Starting things simple I wanted to try the concept and get a feel for the feasibility. This setup consists of one T-junction of 10mm diameter plastic piping, normally used for plumbing.
Holding the plant (cauliflower) is a 3D printed part, partly filled with perlite. The plant itself is seeted in a little bit of earth. I first tried to germinate the seeds in continuously moist earth, in the setup, but that was not a success. Germinating in a little more dry earth worked much better.
The figure below shows the small setup I have right now (yes I did say I wasn't going to use an Arduino, but I am still waiting on my nodemcu V2 esp8266 board). The lamp is a 25 W UV light used for terrariums and has the right spectral properties for growing plants (In the future I might move to LED's though). Everything is placed on a plastic container that holds the nutrient.
Not the intended ebb and flow method either. The valve I bought needs a delta pressure of 0.8 bars so nothing dripped trough on this very small usecase. So now, the pump is activated every thirty minutes for 5 seconds. When moving to the esp module I want to be able to remotely change the timings for both the pump and the light. More on that next time.
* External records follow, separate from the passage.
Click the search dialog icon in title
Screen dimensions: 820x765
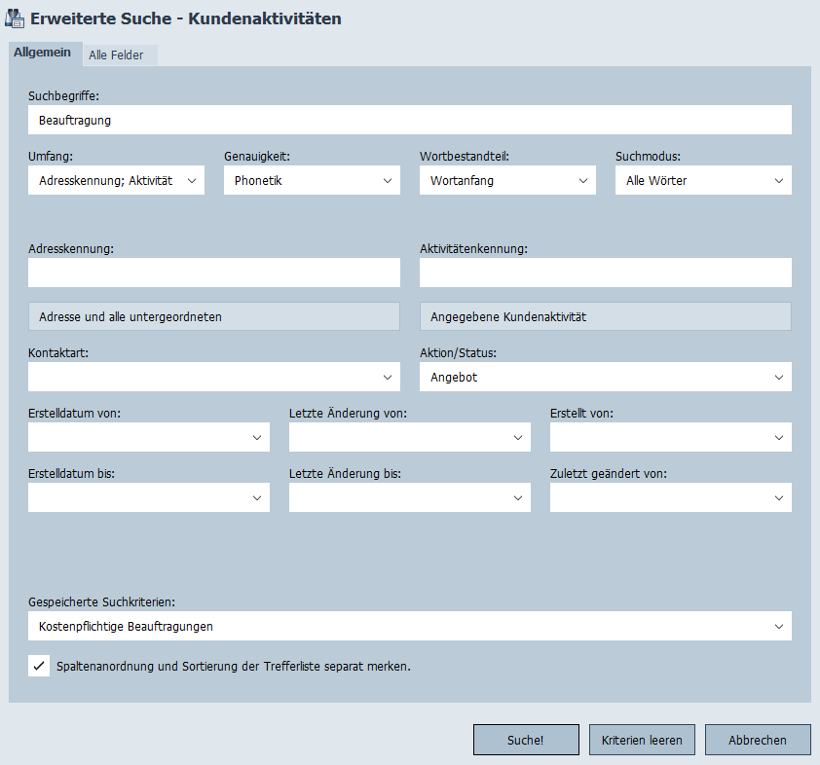coord(15,18)
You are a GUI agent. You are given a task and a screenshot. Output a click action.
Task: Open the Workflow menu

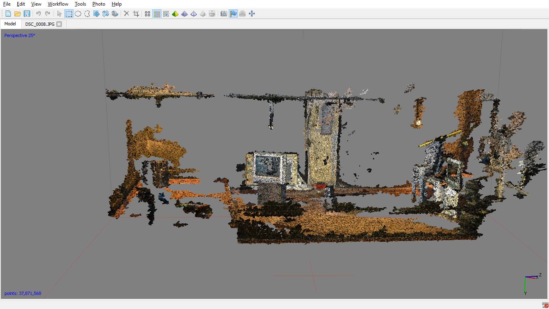pyautogui.click(x=58, y=4)
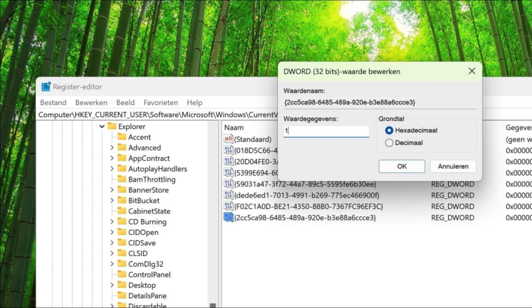This screenshot has height=308, width=532.
Task: Open the Favorieten menu
Action: point(160,103)
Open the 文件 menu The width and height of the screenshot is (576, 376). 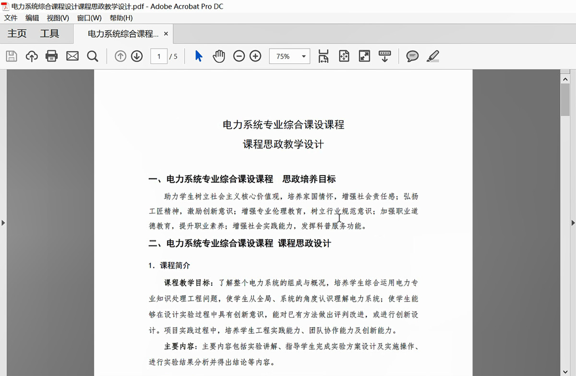pyautogui.click(x=11, y=18)
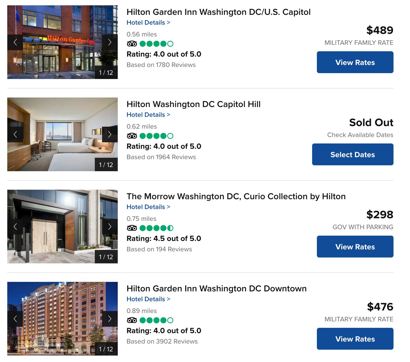Click the TripAdvisor owl icon for Hilton Garden Inn Downtown
This screenshot has height=362, width=410.
coord(132,320)
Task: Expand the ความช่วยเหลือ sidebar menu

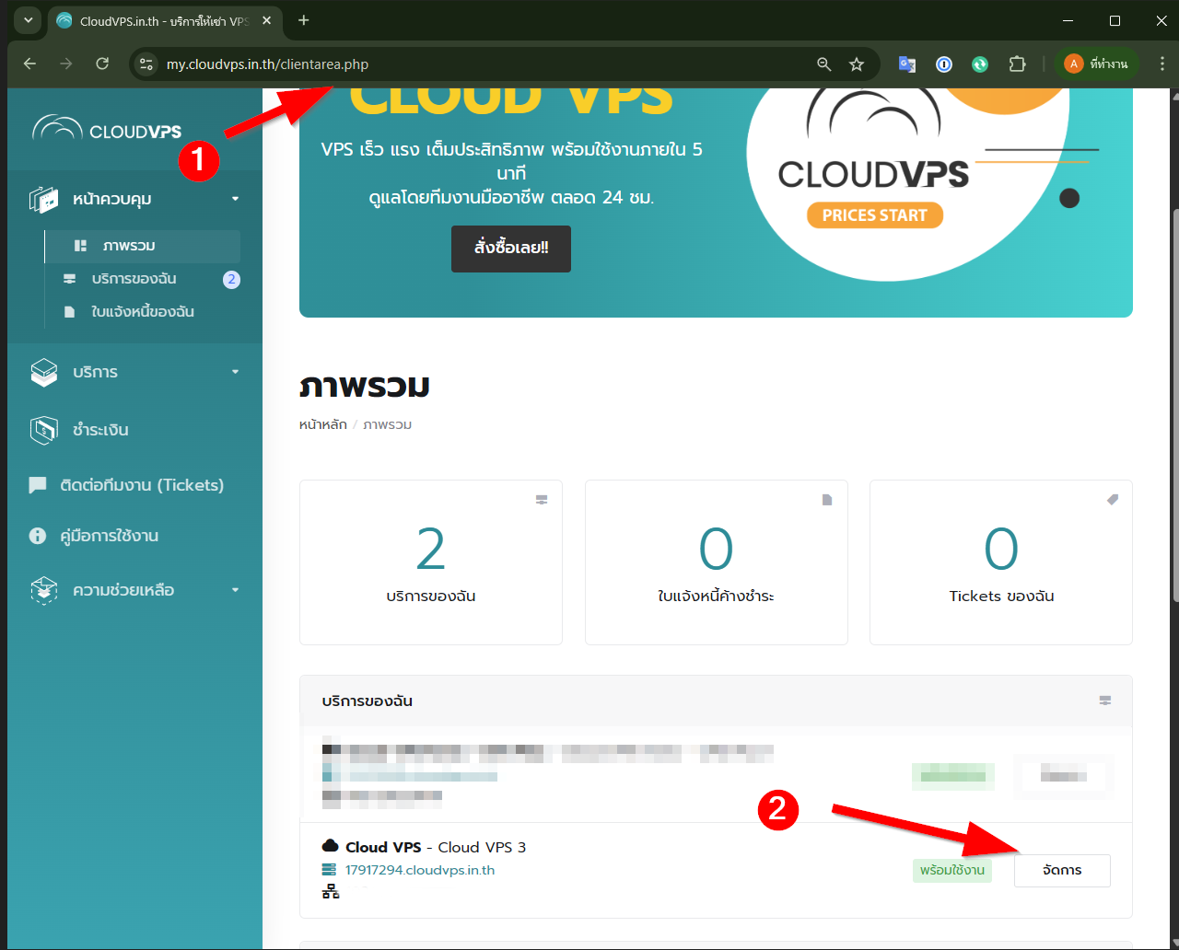Action: click(x=136, y=590)
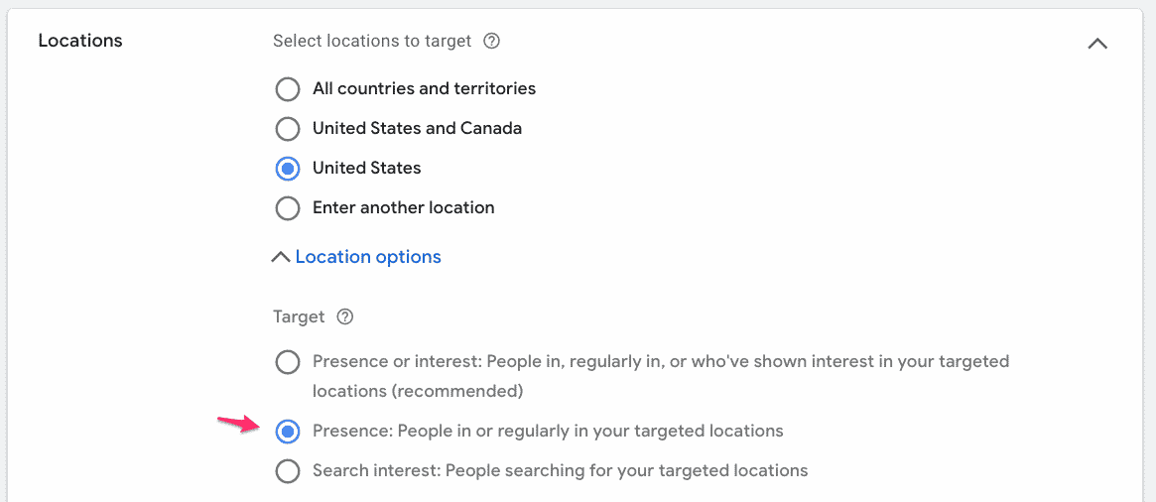Image resolution: width=1156 pixels, height=502 pixels.
Task: Click the 'United States and Canada' label text
Action: tap(418, 128)
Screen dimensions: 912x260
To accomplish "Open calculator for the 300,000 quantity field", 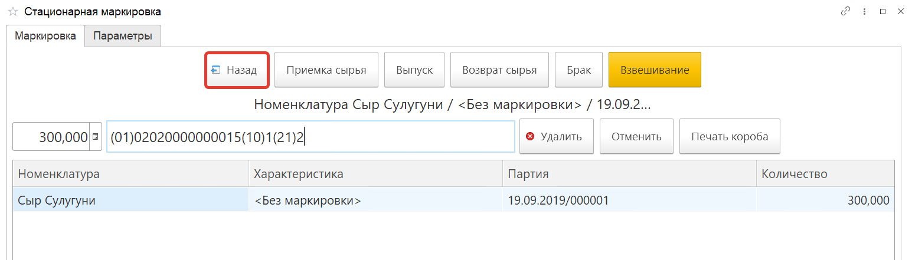I will pyautogui.click(x=96, y=137).
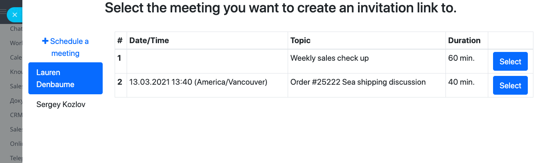Open the Telephony item in the sidebar
537x163 pixels.
click(x=16, y=158)
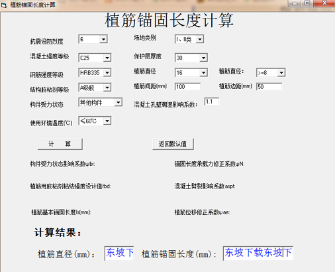The width and height of the screenshot is (335, 272).
Task: Expand the 使用环境温度 ≤60℃ dropdown
Action: pos(95,121)
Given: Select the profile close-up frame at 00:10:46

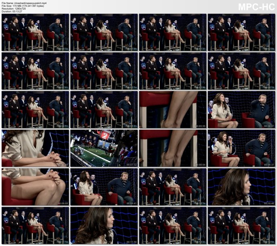Looking at the screenshot, I should 241,187.
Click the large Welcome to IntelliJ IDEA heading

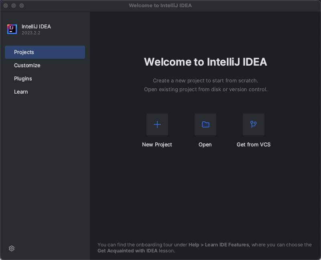(205, 62)
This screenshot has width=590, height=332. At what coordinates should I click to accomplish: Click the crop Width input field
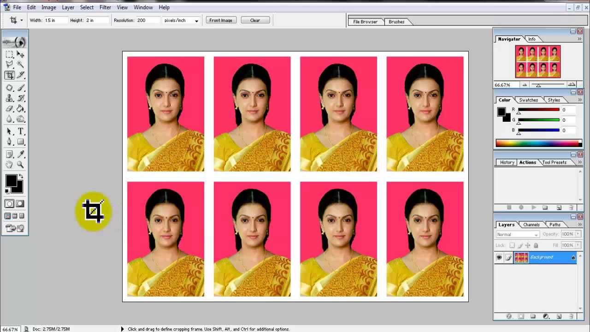56,20
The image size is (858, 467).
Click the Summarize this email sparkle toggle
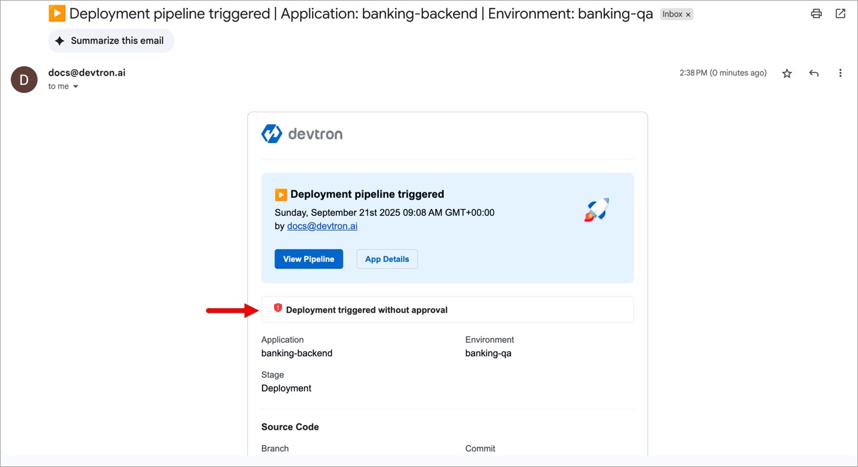pyautogui.click(x=111, y=41)
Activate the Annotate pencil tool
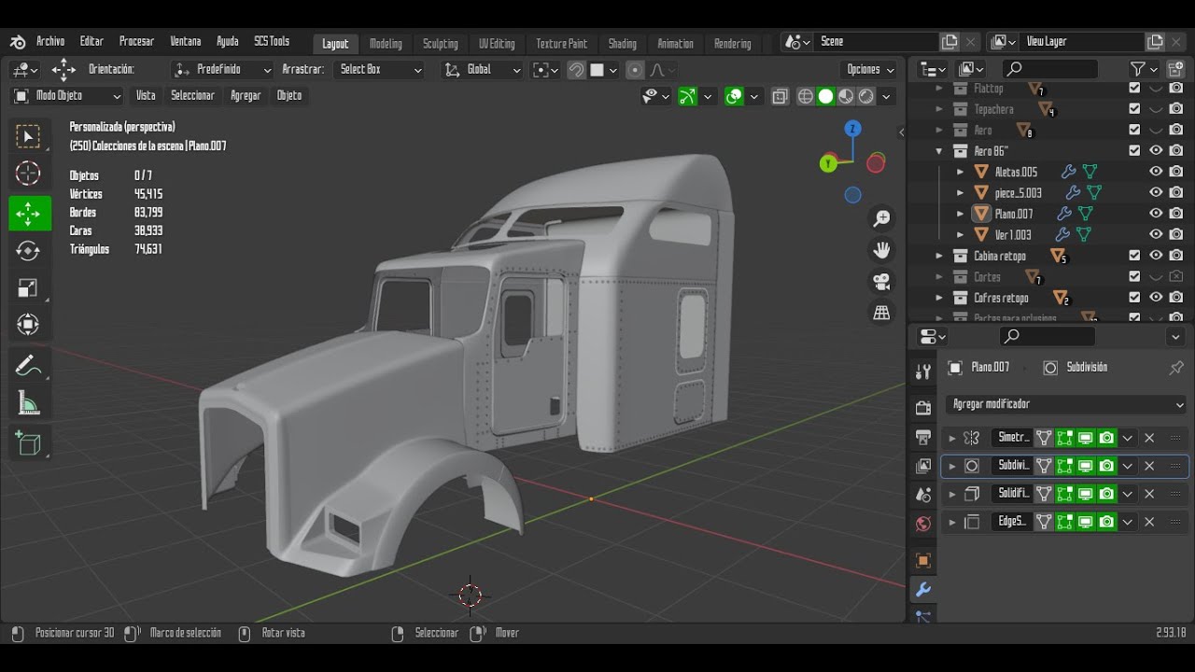This screenshot has width=1195, height=672. point(28,366)
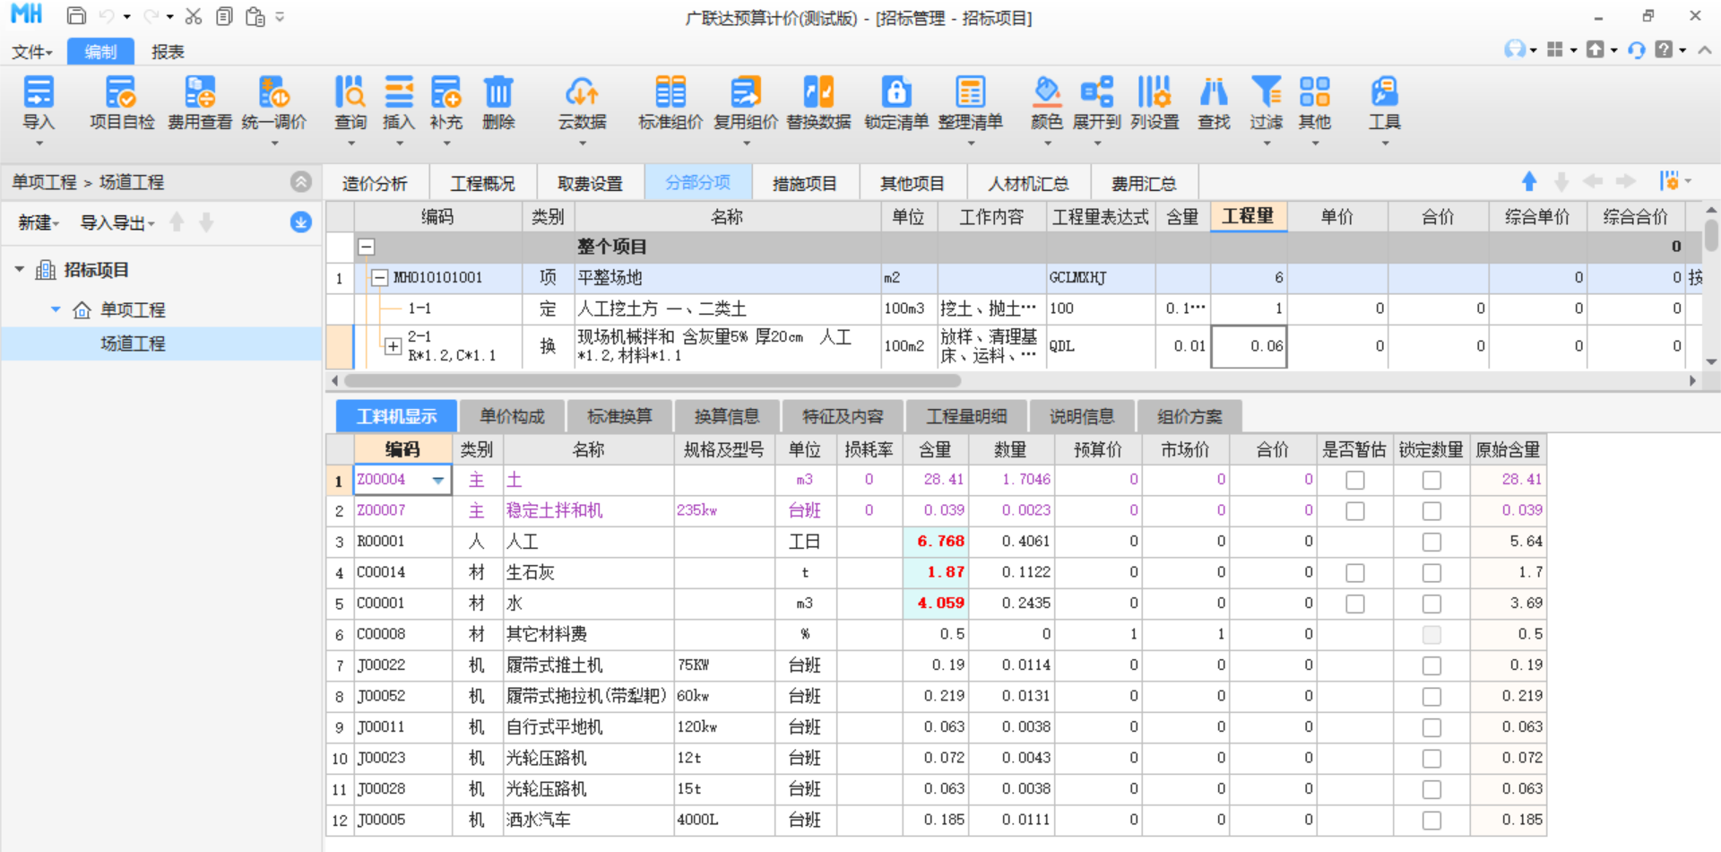Viewport: 1721px width, 852px height.
Task: Check 是否暂估 checkbox for 生石灰 row
Action: click(x=1354, y=573)
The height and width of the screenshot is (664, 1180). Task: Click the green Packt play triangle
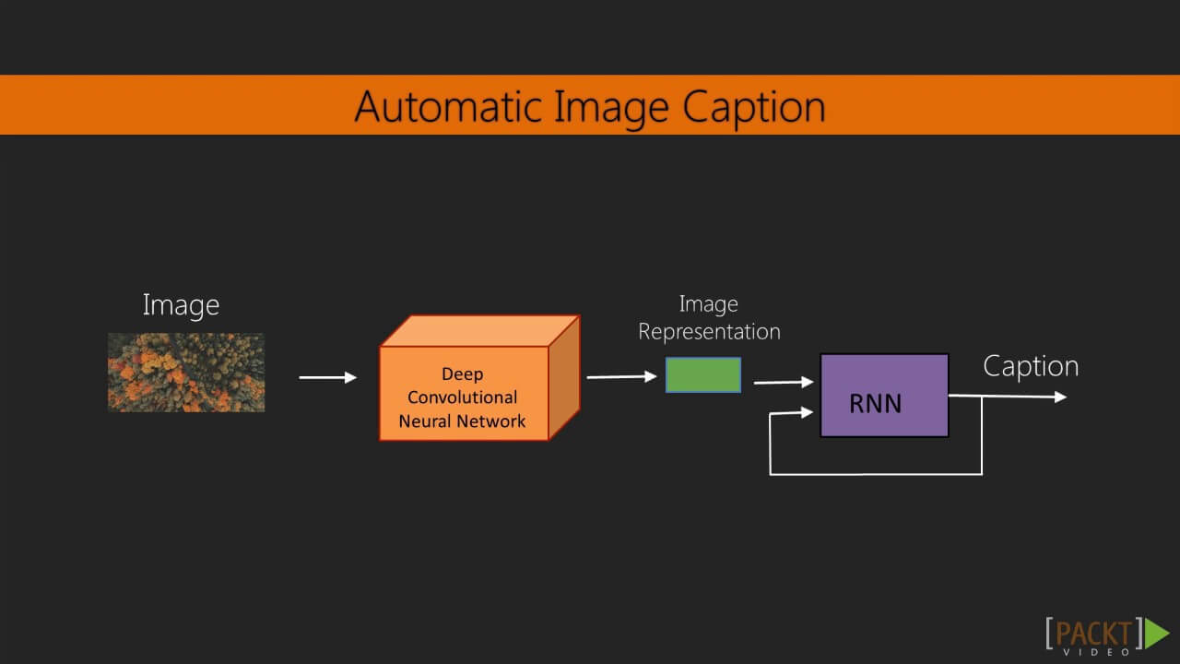click(1156, 634)
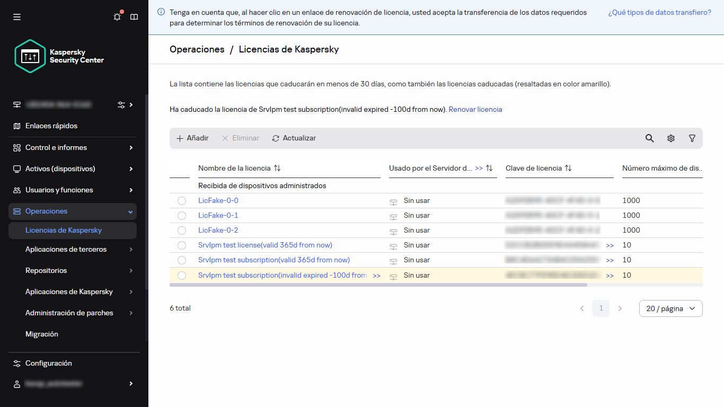Click Añadir to add a license
The image size is (724, 407).
[x=192, y=138]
As mentioned before, the part I used has been 3D printed. The part has been printed in two pieces (so it is 2 parts?) in PLA. Not the ideal material, but it is what was available, we'll see how long it lasts.
I started out with a 6 V pump, which could then easily be actuated from the same supply as the controller. In the top of the plant holder I placed a ring of tubing with holes to evenly distribute the nutrient arount the plant base.
However, the holes were too small, or not enough of them, causing too much resistance of the pump and after three days I had to say goodbye.
With my sights set on the future, I removed the ring, and replaced the pump with a more powerfull aquarium pump. This seems to be a better fit and should be able to stay with me when upgrading to a bigger 'farm'.